Primera División de México
- Season: México 70
- Champions: Cruz Azul (2nd title)
- Champions' Cup: Cruz Azul
- Matches: 480
- Goals: 550 (1.15 per match)

= 1970 Mexican Primera División season =

28th professional season of the top-flight football league in Mexico

México 1970
In celebration of the 1970 World Cup (Mexico '70) the Mexican Football Federation held a tournament in two phases, before the world cup (Feb. 4 - May 10) and after the world cup (July 8 - Oct. 11).

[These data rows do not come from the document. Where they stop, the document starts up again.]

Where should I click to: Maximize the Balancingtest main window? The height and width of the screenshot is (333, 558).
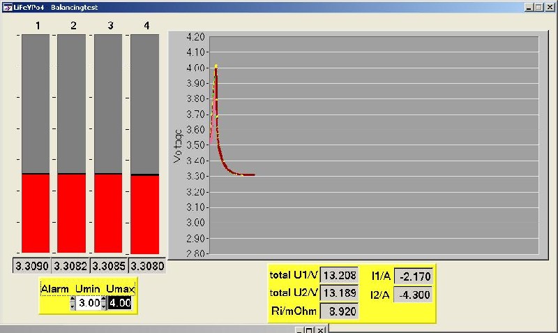click(x=538, y=6)
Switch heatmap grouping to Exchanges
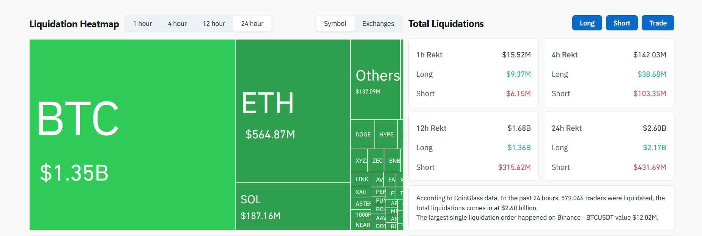The height and width of the screenshot is (236, 702). [378, 24]
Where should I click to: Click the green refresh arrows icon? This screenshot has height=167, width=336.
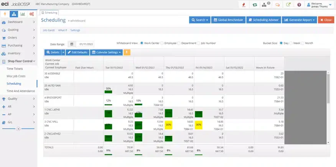255,5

Sixteen teams were seeded in two groups of eight teams, first four places of each group advanced to the "Championship Group"
and the last four teams of each group played in a "Consolation Group".

Laguna last place of the 1969–70 season, was scheduled to play against the last place of the Consolation Group in a
playoff relegation series, but due to expansion to 18 teams for the 1970–71 season this series was cancelled, there was no relegation.

==Overview==

This tournament was contested by 16 teams, and Cruz Azul won the championship.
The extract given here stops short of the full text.